SET EXERCISE. Quote the blog posts word for word, starting at "Posted by Sean Hackbarth in Spring Training 2006 at 05:11" and ending at "off the Shore.".

SELECTED TEXT.
▶

Since you're reading this the free internet is working just fine. After settling in my first mission is to get me a margarita. Wish me luck.

Posted by Sean Hackbarth in Spring Training 2006 at 05:11 PM | Comments (1)

New Poll for Wisconsin

Strategic Vision has released new poll results for Wisconsin.

Owen at Boots and Sabers has extensive thoughts on the results.

I point out two key points at Right off the Shore.

Charlie Sykes sums it up.

Xoff throws his two cents in.

Posted by Jenna Pryor in Politics at 10:50 AM | Comments (1)

No Confidence in Dean?

Bill Crawford points out this story that shows a schism developing among even the far-left crowd. Ickes' group is pooling money to create a voter information database, to try to combat the GOP's incredibly successful efforts in this area.

Ickes and others involved in the effort acknowledge that their activities are in part a vote of no confidence that the DNC under Chairman Howard Dean is ready to compete with Republicans on the technological front. "The Republicans have developed a cadre of people who appreciate databases and know how to use them, and we are way behind the march," said Ickes, whose political technology venture is being backed by financier George Soros.

"It's unclear what the DNC is doing. Is it going to be kept up to date?" Ickes asked, adding that out-of-date voter information is "worse than having no database at all."

Is it possible that they have awoken from their drunken stupor following their loss in 2004 to realize they have given control of their party to a lunatic? On second thought, the financier behind this "split" is Soros...not exactly the most level-headed, grounded person you'll ever meet.

Posted by Jenna Pryor in Politics at 07:12 AM | Comments (2)

They're Gonna Regret It!

Them's fightin' words. Newly elected Governor Tim Kaine of Virginia has proven that the relationship between the governor and the legislature will be strained, at best.

House Republicans yesterday rejected Gov. Timothy M. Kaine's nominee for secretary of the commonwealth, voting down a gubernatorial secretary appointee for the first time in the state's history.

The House voted 55-42 along party lines to strip Daniel G. LeBlanc from a measure confirming Mr. Kaine's 34 agency head appointments and his chief of staff.

One independent joined 54 House Republicans in voting to reject Mr. LeBlanc, a past president of the Virginia AFL-CIO and a past member of the Democratic National Committee. Two independents sided with the Democrats in protest.

Mr. Kaine, a Democrat, was visibly angered, saying the vote was reminiscent of "McCarthy-style politics" and suggested a lack of respect for the governor.

"They're going to regret it," Mr. Kaine told reporters. "I think they'll realize that there was a huge error in doing this, but they have indicated that that's the way that they want to play it."

I can see why they voted against this guy--he is, apparently, tied closely to unions, and has, "compared the right-to-work law to segregation and plantation work."

Posted by Jenna Pryor in Politics at 06:43 AM | Comments (0)

Almost Gone

For once I'm ahead of schedule. I should shut up before I jinx myself.

Posted by Sean Hackbarth in Spring Training 2006 at 05:44 AM | Comments (0)

◀

Extracted data entries.
▶

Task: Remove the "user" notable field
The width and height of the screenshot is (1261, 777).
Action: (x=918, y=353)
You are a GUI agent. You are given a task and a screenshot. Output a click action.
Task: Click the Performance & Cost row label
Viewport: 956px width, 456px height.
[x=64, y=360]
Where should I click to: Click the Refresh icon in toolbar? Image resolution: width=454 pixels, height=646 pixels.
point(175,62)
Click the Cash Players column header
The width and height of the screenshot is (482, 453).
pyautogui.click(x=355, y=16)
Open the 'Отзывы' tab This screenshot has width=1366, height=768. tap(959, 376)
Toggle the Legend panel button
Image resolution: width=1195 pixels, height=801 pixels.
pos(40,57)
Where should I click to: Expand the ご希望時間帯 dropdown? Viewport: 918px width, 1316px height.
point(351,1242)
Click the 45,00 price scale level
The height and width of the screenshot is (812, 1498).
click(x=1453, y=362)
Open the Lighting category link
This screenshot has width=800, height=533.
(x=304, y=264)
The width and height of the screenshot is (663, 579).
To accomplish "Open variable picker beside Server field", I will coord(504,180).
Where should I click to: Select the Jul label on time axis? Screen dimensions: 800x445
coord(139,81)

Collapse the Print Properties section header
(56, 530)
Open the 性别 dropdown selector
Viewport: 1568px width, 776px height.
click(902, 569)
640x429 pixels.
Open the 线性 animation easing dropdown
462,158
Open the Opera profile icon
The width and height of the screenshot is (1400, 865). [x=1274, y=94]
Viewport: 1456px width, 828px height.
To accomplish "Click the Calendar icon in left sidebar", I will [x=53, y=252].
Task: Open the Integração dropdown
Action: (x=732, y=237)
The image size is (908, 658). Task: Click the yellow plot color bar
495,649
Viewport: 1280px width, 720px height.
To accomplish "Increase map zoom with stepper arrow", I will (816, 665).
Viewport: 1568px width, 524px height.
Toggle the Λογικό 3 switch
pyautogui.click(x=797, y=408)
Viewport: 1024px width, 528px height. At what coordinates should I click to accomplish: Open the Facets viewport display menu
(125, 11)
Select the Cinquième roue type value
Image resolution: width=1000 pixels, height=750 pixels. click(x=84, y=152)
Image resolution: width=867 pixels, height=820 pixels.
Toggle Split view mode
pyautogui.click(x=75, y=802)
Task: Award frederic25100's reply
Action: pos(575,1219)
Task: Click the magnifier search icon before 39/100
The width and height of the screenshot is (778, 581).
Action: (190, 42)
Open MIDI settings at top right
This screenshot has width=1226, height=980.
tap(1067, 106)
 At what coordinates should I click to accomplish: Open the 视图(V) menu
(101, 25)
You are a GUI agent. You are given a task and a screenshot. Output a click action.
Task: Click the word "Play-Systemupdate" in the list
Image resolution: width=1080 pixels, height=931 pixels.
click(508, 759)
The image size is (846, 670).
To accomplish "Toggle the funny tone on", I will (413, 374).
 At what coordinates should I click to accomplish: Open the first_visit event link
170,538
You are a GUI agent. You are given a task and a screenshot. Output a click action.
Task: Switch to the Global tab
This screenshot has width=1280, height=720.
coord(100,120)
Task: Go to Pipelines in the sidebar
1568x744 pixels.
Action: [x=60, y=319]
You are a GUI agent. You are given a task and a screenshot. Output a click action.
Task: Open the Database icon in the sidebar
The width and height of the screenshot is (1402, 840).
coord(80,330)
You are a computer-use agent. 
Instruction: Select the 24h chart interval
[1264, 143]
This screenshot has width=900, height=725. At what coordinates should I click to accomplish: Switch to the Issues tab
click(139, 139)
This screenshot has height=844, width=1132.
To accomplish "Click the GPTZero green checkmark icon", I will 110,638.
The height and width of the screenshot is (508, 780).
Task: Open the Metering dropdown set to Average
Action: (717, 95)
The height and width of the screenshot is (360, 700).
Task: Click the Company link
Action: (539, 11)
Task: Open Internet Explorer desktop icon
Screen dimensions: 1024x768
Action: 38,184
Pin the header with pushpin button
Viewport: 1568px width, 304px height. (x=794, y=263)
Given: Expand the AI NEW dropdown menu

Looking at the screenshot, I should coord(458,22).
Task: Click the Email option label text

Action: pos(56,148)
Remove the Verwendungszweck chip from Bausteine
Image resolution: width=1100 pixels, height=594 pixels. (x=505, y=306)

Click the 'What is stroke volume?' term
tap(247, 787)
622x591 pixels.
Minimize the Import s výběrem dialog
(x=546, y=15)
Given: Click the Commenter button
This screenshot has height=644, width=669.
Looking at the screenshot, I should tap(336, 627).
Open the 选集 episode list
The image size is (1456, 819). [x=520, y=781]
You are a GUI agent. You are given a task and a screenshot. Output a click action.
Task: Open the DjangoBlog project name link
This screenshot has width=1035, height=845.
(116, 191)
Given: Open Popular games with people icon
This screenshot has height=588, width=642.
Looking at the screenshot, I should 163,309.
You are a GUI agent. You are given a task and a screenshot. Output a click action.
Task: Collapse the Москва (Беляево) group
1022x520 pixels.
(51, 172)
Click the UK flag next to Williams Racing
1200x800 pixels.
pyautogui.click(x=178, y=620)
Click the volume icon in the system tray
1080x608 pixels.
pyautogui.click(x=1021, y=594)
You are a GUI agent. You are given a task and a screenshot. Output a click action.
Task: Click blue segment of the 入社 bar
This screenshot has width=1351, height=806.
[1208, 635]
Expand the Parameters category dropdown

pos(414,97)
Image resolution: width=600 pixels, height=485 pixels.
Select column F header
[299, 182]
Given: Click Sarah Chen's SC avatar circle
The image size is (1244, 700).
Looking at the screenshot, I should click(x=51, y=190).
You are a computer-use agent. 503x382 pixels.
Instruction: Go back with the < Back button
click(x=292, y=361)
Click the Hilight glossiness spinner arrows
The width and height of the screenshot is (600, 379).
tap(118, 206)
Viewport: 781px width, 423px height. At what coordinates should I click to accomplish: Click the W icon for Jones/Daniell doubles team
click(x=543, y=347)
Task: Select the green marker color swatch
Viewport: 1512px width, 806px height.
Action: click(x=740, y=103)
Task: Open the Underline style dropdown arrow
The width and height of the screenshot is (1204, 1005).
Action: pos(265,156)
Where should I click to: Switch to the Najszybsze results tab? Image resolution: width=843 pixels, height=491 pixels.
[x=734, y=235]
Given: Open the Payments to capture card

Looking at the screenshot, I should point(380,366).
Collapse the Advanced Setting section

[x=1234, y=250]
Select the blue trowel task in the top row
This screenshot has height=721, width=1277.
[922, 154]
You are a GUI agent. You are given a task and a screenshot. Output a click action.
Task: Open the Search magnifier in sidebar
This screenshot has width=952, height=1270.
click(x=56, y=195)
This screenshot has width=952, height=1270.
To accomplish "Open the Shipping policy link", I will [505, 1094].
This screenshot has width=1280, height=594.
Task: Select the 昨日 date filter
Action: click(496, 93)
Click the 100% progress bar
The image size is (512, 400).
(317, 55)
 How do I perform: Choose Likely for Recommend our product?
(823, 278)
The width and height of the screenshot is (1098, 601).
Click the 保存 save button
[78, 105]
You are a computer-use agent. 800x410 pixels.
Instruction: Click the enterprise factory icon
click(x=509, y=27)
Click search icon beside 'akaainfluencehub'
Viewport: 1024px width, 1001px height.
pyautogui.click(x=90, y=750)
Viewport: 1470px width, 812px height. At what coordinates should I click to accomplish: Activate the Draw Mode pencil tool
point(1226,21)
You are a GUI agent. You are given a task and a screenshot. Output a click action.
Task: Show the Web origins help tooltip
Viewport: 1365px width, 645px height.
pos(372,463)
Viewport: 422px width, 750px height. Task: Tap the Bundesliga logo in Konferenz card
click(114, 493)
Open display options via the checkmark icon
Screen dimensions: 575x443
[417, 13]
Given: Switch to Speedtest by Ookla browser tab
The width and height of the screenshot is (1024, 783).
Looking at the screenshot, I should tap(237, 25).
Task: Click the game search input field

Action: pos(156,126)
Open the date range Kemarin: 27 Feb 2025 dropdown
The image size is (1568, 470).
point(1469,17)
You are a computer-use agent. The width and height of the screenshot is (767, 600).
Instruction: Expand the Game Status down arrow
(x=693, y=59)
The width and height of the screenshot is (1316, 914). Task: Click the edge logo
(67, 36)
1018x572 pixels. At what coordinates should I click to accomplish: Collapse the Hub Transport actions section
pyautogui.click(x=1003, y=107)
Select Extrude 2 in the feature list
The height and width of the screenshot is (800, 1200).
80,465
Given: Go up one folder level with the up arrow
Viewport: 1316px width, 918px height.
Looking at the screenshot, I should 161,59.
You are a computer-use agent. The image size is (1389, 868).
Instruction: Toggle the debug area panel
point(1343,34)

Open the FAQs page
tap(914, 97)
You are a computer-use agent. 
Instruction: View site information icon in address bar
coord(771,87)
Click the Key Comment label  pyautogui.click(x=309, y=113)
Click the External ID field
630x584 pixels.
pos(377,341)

◀

TASK RESULT.
Posted by Sean Hackbarth in Spring Training 2006 at 05:11 PM | Comments (1)

New Poll for Wisconsin

Strategic Vision has released new poll results for Wisconsin.

Owen at Boots and Sabers has extensive thoughts on the results.

I point out two key points at Right off the Shore.